Kamis 27 Jul 2023 14:06 WIB

PSLH UGM Nilai TPS Sementara Cangkringan akan Timbulkan Masalah Baru, Apa Alasannya?

Pemerintah juga diharapkan bersikap tegas dengan memberikan sanksi kepada pihak yang

Rep: Febrianto Adi Saputro/ Red: Fernan Rahadi
Alat berat meratakan tumpukan sampah pembuangan terakhir di Tempat Pembuangan Akhir (TPA) Piyungan, Bantul, Yogyakarta, Senin (24/7/2023). Pemerintah Daerah (Pemda) Yogyakarta dan Pemkot Yogyakarta menutup operasional TPA Piyungan mulai 23 Juli hingga 5 September karena zona pembuangan sampah penuh dan melebihi kapasitas. Sedangkan tampungan sampah yang baru masih dikerjakan hingga awal Oktober mendatang. Sehingga untuk pengelolaan sampah untuk sementara akan dikembalikan kepada kabupaten/ kota masing-masing.
Foto: Republika/Wihdan Hidayat
Alat berat meratakan tumpukan sampah pembuangan terakhir di Tempat Pembuangan Akhir (TPA) Piyungan, Bantul, Yogyakarta, Senin (24/7/2023). Pemerintah Daerah (Pemda) Yogyakarta dan Pemkot Yogyakarta menutup operasional TPA Piyungan mulai 23 Juli hingga 5 September karena zona pembuangan sampah penuh dan melebihi kapasitas.

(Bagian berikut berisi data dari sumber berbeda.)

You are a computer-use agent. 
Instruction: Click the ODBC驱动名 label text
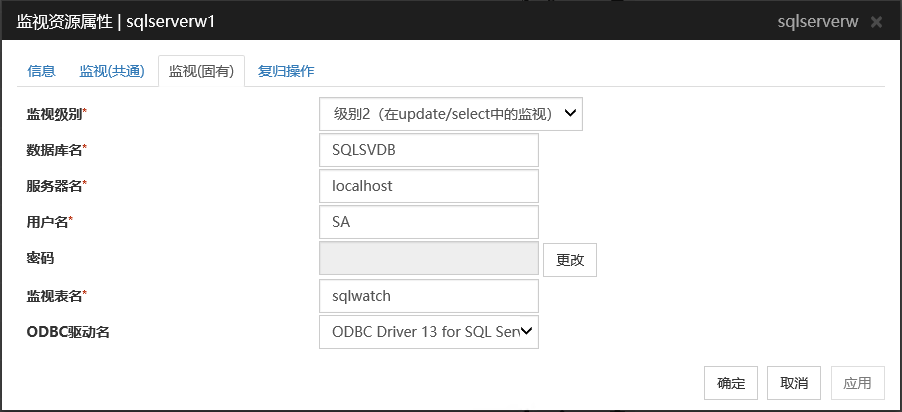point(68,331)
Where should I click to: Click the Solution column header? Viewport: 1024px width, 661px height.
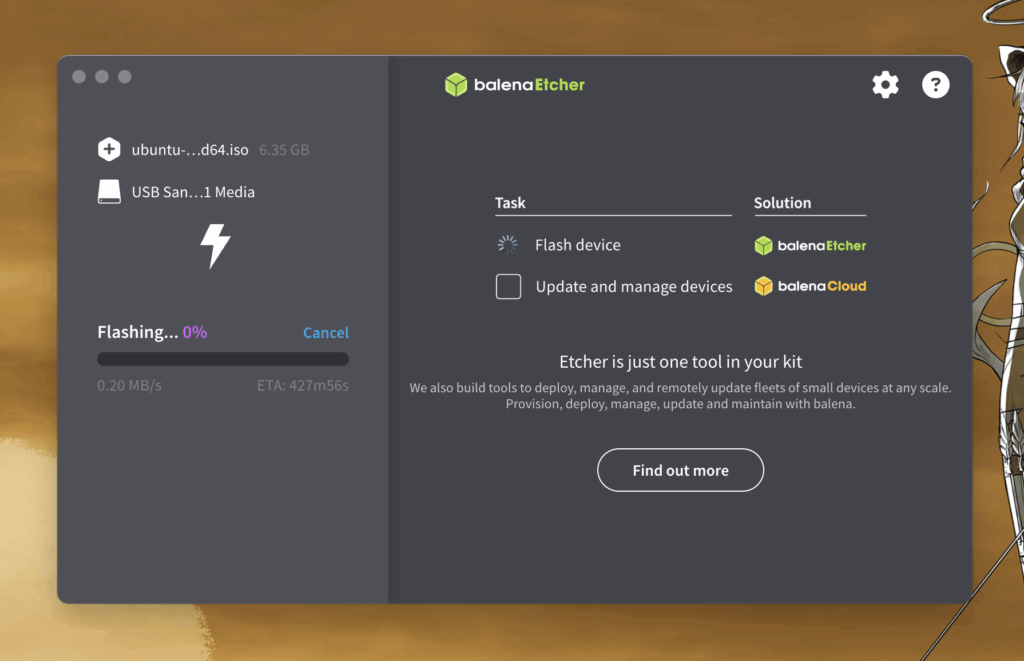coord(782,203)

Sedangkan tampungan sampah yang baru masih dikerjakan hingga awal Oktober mendatang. Sehingga untuk pengelolaan sampah untuk sementara akan dikembalikan kepada kabupaten/ kota masing-masing.

REPUBLIKA.CO.ID, SLEMAN -- Kepala Pusat Studi Lingkungan Hidup (PSLH) UGM, Mohammad Pramono Hadi, menyoroti soal rencana Pemerintah Kabupaten (Pemkab) Sleman membuat tempat pembuangan sampah sementara di Cangkringan, Sleman. Menurut dia, hal tersebut hanya akan menimbulkan masalah baru dikarenakan di sana merupakan daerah resapan sehingga akan mengakibatkan kacaunya air tanah. 

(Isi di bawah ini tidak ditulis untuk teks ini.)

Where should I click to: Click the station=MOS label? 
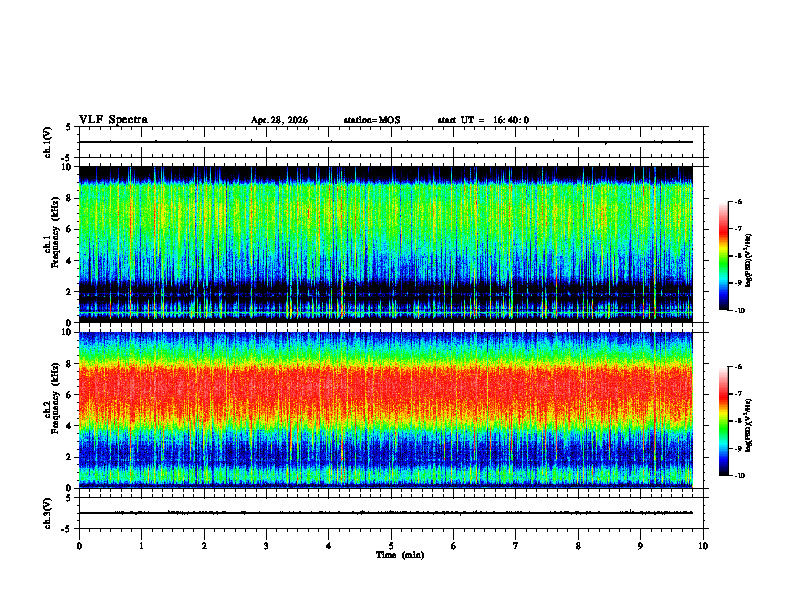click(372, 120)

"Hal yang harus kita sadari adalah mengenalkan dulu jenis-jenis sampah kepada masyarakat dan dilakukan dengan membuat perda yang di sana akan diatur serta saya mengusulkan konsep sampah berbayar," kata Pramono dalam keterangan tertulisnya, Kamis (27/7/2023).

Baca Juga

Ia menuturkan, konsep dari sampah berbayar ini adalah jika seseorang atau keluarga ingin membuang sampah dengan membayar sedikit, harus mengelola sampahnya sendiri. Hal ini dapat dilakukan dengan melakukan pemilahan sampah secara mandiri. 

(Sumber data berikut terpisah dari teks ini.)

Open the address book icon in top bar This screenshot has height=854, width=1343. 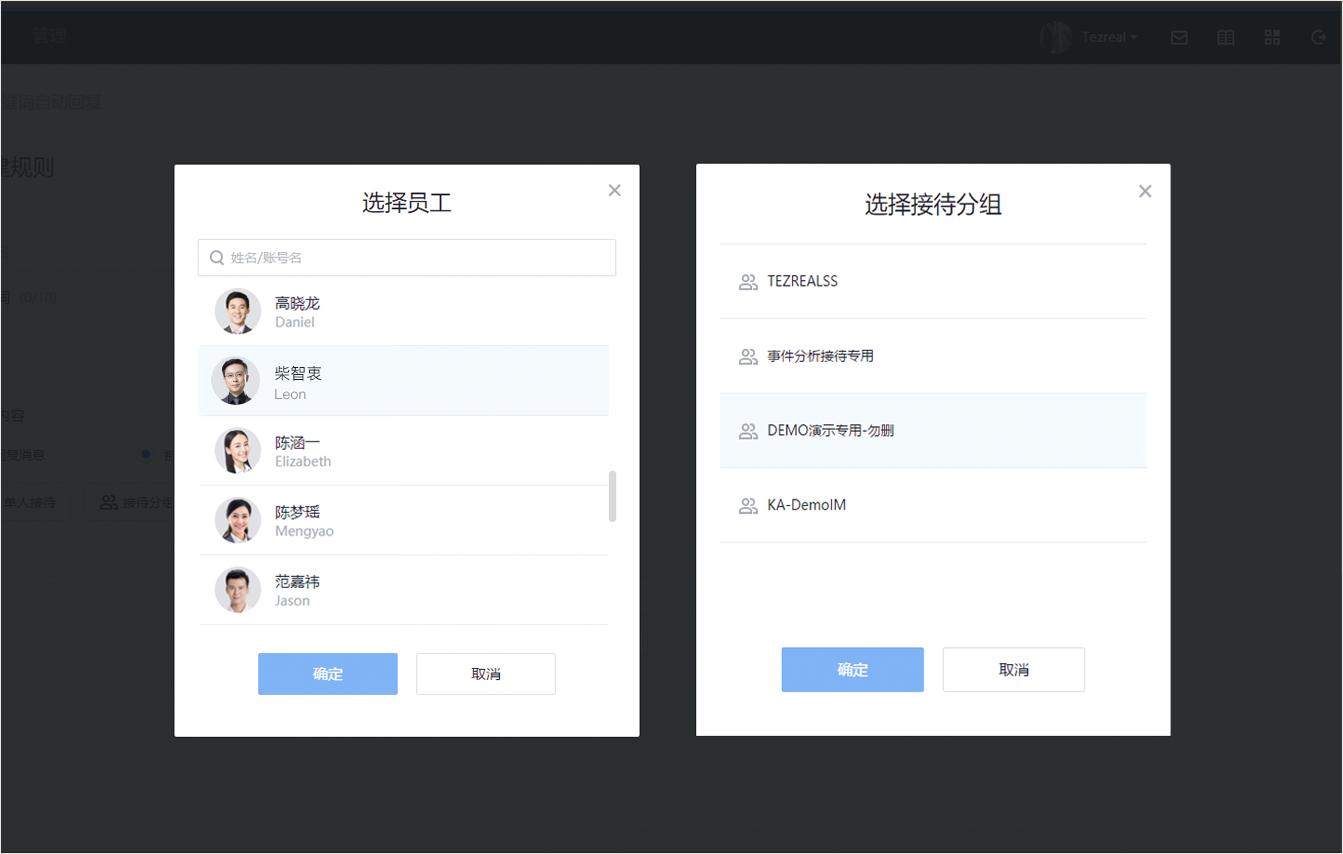tap(1225, 37)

Ia menjelaskan, jika mempunyai sampah dari bahan organik dapat dikelola sendiri dengan dijadikan kompos, kemudian sampah dari kertas disisihkan sendiri serta sampah plastik juga disisihkan sendiri yang nantinya akan ada pihak ketiga yang akan mengambil. Harapannya nanti yang diambil adalah residunya saja sehingga menjadi lebih sedikit. 

Namun, ia memastikan akan ada masyarakat yang mampu membayar lebih banyak karena tidak sempat mengelola sampahnya sendiri. Apabila proses 3R (reduce, reuse, recycle) pada sampah dilakukan dan diperketat, masyarakat akan berhemat. Misalnya, sampah-sampah sisa makanan di suatu daerah tertentu akan dikumpulkan untuk bahan makan maggot.

Pemerintah juga diharapkan bersikap tegas dengan memberikan sanksi kepada pihak yang membuang sampah sembarangan. Bukan hanya teguran, melainkan juga menjadi tindak pidana ringan yang bisa diadukan.

Pramono menilai metode sampah berbayar adalah solusi untuk masalah hulu yaitu pada masyarakat. Kemudian harus ada teknologi untuk pengelolaan sampah di TPA Piyungan. Pramono mengungkapkan bahwa sampah jika diproses dengan kadar air kurang dari 20 persen, akan mengandung kalori untuk bahan bakar. 

Ia mengatakan teknologi ini dapat diterapkan agar sampah yang terkumpul sebanyak 600 ton perhari di TPA Piyungan dapat dikelola dengan dicacah, dikompres dan diangin-anginkan kemudian dikemas untuk menjadi rdf atau bahan bakar. Plastik memiliki kalori untuk menggantikan fungsi batu bara pada prosesnya. 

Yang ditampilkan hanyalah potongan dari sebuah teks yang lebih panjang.